Too often I find myself thinking about how the military lifestyle has affected me, a military spouse. My blog and many others I follow are directed toward military spouses and how we can overcome the difficulties of deployments, numerous moves, demanding schedules, single parenting, and the unpredictability that is military life. I get so wrapped up in how I am going to get myself through the next challenge that I forget to think about how it could be affecting the kids. I assume that they will follow my lead and trust that everything will be okay, but what if that’s not enough? What if while I’m busy managing my own struggle they are facing a struggle of their own in their little hearts?
It doesn’t seem fair that a young child be faced with the grief of a parent leaving for months at a time. All the parenting books claim that children need routine and structure, and if this is the case than an event such as a deployment would certainly throw their lives out of whack. On top of that, they’re subjected to the stresses and frustration of the parent who is home, which only adds to the burden of separation anxiety.
I grew up in an environment where my dad had a regular eight to five job and was always home on the weekends. Our family never had to face the burden of separation nor did my brother and I have to experience a mother who was frazzled and exhausted as she faced months of single parenting. When I think about what my kids must go through while their dad deploys or even departs on shorter, very frequent trips as he must do in his current position, I am saddened that they must deal with such emotional turmoil. My heart aches when daddy can’t be there for important activities or to simply play with them at the end of the day. I cringe at the guilt I feel when I have taken my own frustration out on them when I am exhausted beyond belief.
But this is the only life they know. They do not have the same experiences I have to compare their lives with. No military kid does. This life of deployments, moving, excitement and frustration is a military child’s norm. They learn to say goodbye before they even understand what that means. They discover how it feels to miss someone at a younger age than most kids. They quickly learn the art of making new friends because they have to do it so often. When I compare my life with my kids’ lives, I realize that they have dealt with more in their first five years of life than I dealt with until I was in my twenties. So far, they have experienced far beyond what I could have fathomed as a child. Does this mean they are being forced to grow up too fast? Does it mean that they are missing out on the innocence and carefree nature of childhood?

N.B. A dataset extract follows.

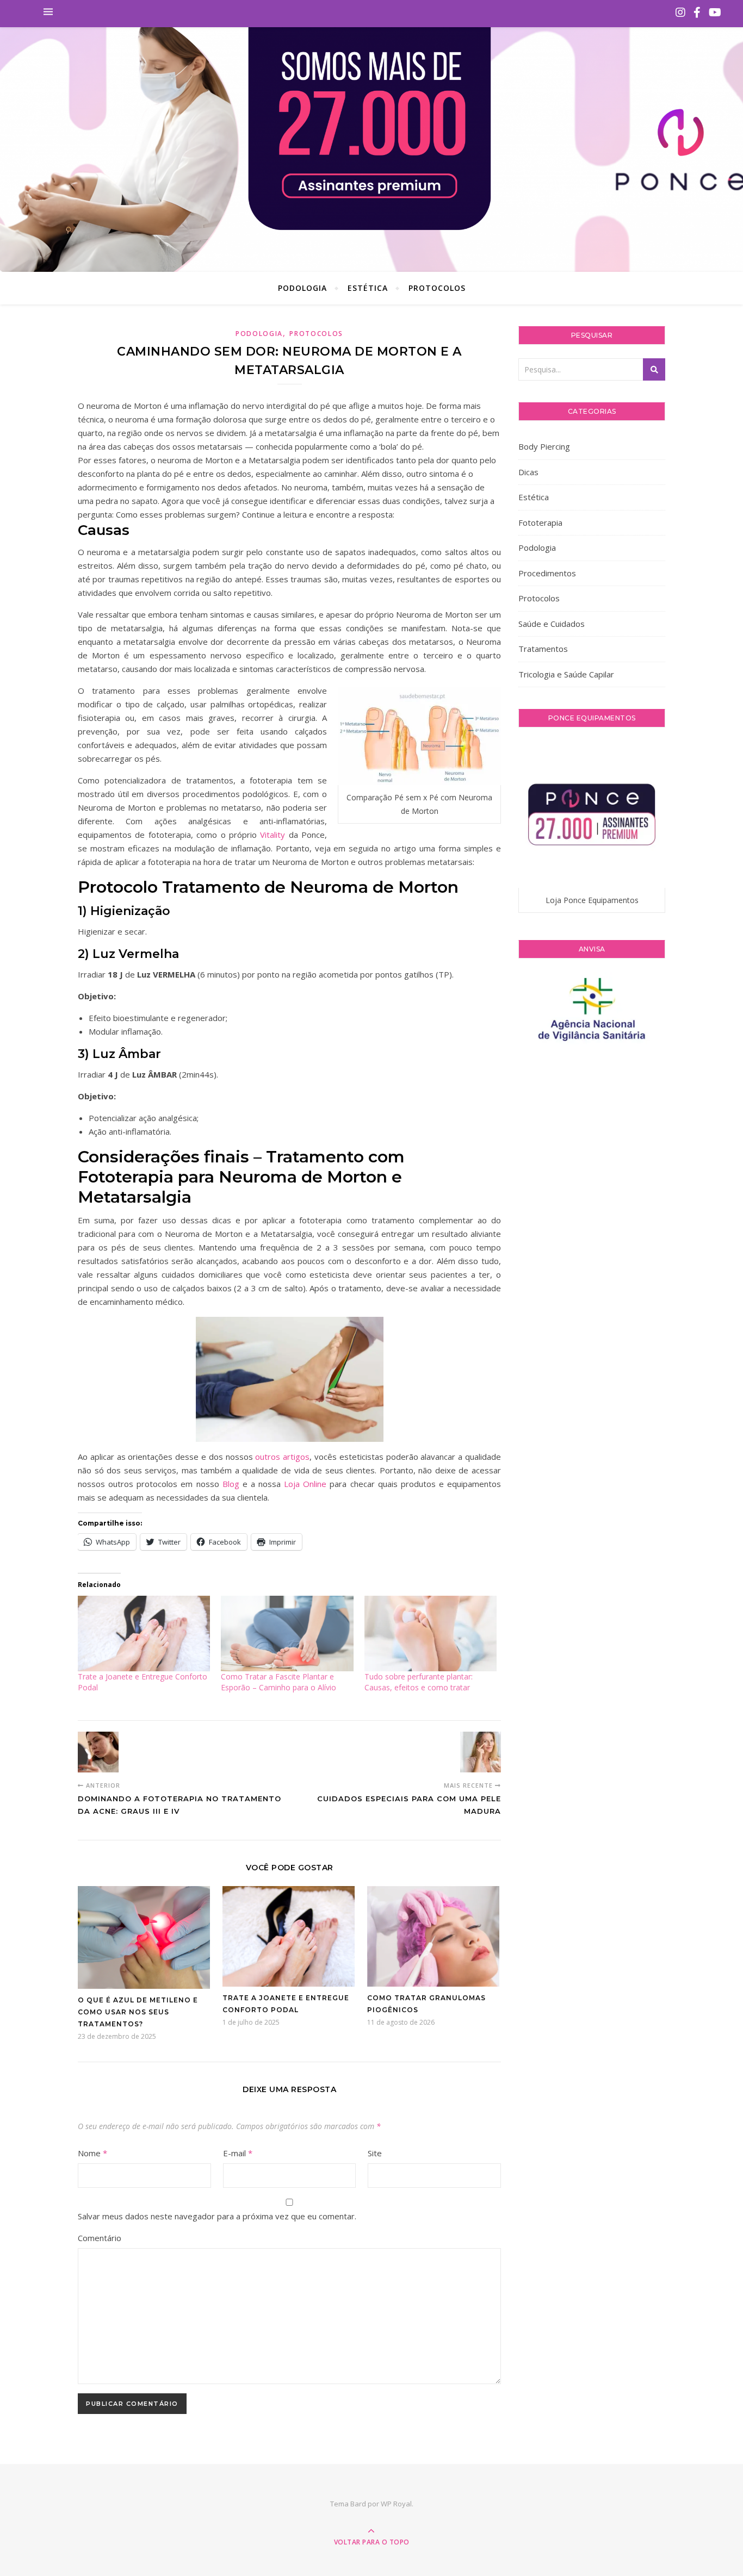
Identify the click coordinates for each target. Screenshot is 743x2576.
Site (375, 2153)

The qualities that many military spouses don’t gain until they marry into the military are the same qualities that our children are gaining at a very young age. They learn acceptance and flexibility. They learn to lean on loved ones for support. They learn to harness their inner strength to overcome obstacles. They learn what it means to honor our flag and our country and our troops as they witness first hand the sacrifices it takes to defend our nation.
Do these children grow up too fast? If you ask me, they are merely acquiring life skills that every child should have. Rather than having a fairy-tale view of life, as I did when growing up, they develop a better appreciation for what life really is: hard. But this gives them the opportunity to see that the hard times are what make the good times that much better, and despite the difficult circumstances, they are able to maintain their child like innocence and enjoy being a kid just as much as anyone else.
When I got married and left behind the only life I had ever known, I was ill-prepared for the challenges that were ahead. But I am happy to know that my military kids won’t have the same problems I did because they will have already developed the skills needed to thrive as an adult. Most importantly, they will know how to find peace and contentment no matter what circumstances they might face.